University Of Houston, Houston TX

Investigators

Abstract

Fluid surfaces that deform are ubiquitous in cell and tissue biology as well as in modeling of emulsions and foams. Computer modeling plays an increasingly important role in better understanding of processes involving such surfaces as well as interfacial phenomena. The present project aims to develop accurate and reliable numerical methods for the simulation of fluidic deformable surfaces and their interaction with the bulk. Development of such methods will facilitate understanding the functionality of lipid bilayers, the actin cortex, epithelial cell sheets, and the properties of other thin structures exhibiting in-plane viscosity and lateral mobility. The project provides research training for a graduate student.
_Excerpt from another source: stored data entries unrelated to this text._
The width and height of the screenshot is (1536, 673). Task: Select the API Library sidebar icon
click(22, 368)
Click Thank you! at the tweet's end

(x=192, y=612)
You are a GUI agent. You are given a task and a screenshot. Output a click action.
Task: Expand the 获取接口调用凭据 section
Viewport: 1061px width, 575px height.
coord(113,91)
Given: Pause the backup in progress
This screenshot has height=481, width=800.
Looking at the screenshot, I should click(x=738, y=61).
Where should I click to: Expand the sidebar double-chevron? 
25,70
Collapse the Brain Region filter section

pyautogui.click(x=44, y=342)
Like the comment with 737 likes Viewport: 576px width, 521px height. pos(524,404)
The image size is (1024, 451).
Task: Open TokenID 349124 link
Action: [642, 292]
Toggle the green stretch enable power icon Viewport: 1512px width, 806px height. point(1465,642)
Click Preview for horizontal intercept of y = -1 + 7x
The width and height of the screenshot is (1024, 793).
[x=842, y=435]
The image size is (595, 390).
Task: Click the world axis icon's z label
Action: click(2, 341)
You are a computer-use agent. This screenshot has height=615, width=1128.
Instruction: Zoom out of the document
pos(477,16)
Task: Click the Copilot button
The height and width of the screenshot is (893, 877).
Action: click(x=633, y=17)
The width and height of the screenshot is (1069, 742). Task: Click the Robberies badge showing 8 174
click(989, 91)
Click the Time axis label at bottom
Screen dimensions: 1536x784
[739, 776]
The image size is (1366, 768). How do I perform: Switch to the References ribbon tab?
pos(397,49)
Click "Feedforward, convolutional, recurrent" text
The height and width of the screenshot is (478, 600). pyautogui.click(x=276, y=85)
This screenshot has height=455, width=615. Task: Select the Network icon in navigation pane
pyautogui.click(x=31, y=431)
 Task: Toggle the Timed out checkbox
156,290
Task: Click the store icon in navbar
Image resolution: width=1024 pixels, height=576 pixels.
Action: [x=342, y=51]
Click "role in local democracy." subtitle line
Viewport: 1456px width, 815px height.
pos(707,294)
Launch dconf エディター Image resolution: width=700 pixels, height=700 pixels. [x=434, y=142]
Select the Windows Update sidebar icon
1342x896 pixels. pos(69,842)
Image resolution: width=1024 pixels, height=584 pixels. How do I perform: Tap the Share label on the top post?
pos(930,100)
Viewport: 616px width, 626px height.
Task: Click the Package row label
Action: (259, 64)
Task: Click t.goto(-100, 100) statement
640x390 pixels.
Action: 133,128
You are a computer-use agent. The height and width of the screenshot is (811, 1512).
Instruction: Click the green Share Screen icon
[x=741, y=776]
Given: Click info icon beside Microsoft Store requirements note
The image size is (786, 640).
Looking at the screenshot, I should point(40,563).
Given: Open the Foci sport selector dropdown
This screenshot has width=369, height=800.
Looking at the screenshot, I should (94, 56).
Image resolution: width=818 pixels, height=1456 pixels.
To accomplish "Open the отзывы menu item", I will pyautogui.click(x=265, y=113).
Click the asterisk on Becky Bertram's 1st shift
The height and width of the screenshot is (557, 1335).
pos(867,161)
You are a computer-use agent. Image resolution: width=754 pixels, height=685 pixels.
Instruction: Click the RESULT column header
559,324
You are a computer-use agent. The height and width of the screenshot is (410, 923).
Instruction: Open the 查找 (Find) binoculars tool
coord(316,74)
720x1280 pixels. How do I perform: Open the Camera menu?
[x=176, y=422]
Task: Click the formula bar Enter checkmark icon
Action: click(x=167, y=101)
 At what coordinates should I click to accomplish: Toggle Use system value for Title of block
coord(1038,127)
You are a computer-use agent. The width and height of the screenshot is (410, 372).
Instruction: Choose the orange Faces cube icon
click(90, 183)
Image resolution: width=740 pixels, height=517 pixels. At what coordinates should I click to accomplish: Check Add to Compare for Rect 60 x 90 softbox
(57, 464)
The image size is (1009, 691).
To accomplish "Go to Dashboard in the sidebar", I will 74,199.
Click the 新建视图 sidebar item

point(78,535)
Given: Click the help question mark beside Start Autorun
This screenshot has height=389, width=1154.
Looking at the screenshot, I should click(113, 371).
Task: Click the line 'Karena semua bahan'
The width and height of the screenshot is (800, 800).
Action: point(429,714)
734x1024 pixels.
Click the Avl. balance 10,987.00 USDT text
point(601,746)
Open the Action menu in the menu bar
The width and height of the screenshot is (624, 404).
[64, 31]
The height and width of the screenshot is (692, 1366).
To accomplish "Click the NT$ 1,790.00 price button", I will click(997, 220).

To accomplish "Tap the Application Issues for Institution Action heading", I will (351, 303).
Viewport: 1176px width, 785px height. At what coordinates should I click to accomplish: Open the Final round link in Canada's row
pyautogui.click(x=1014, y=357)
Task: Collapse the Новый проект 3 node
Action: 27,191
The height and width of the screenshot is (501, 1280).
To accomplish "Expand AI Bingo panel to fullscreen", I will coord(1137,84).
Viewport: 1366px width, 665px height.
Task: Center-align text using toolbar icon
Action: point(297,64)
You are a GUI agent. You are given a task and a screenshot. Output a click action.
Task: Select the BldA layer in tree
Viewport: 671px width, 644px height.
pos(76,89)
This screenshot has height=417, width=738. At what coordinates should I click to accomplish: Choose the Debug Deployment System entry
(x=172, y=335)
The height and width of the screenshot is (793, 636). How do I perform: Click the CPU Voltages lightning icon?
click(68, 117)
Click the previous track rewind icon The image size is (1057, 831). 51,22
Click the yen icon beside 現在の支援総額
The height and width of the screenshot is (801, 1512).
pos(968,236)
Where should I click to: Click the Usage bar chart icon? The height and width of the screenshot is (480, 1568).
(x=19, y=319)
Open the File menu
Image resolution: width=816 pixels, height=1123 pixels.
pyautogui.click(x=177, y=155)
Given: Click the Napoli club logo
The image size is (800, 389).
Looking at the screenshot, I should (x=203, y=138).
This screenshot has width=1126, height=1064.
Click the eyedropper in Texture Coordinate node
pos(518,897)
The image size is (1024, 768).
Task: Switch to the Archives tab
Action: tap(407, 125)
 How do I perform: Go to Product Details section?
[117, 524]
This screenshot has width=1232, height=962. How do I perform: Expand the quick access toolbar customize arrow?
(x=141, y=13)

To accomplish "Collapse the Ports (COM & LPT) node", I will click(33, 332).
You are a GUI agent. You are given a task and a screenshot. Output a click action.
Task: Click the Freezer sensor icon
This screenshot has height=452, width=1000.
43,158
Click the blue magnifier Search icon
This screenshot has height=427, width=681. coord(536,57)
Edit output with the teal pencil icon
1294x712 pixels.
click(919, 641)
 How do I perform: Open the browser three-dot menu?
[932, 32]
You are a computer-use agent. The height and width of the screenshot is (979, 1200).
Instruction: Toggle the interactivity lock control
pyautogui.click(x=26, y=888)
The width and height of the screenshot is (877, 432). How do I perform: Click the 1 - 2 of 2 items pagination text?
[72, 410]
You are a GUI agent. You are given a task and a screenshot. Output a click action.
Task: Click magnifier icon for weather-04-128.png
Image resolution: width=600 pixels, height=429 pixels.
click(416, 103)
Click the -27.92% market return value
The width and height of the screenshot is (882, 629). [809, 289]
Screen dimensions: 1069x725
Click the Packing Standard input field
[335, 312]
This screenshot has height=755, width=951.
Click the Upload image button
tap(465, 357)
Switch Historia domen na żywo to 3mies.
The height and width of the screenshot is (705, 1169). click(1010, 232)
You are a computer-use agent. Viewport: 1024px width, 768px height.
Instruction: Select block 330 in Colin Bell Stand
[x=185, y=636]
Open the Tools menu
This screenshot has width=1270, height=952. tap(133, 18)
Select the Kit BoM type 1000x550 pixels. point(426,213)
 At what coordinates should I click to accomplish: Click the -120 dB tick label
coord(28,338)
The project will consider models of fluids on surfaces. For these, continuum-based modeling leads to systems of partial differential equations posed on time-dependent manifolds. For example, lipid membranes are fluidic thin layers that can be modeled as two-dimensional viscous surface fluids with bending elasticity. The project will develop and analyze a geometrically unfitted finite element method for fluid systems posed on deformable surfaces such as surface Stokes and surface Navier-Stokes equations, tangential fluid equations coupled with in-plane elasticity and equations governing out-of-plane (geometrical) motions, as well as interface-bulk coupled fluid systems. The project focus is on splitting schemes for the resulting coupled systems. The methods build on formulation of governing equations in terms of tangential differential calculus and employ time-independent unfitted background meshes. The approach will allow for implicitly given complex shapes that may undergo topological transitions. This award reflects NSF's statutory mission and has been deemed worthy of support through evaluation using the Foundation's intellectual merit and broader impacts review criteria.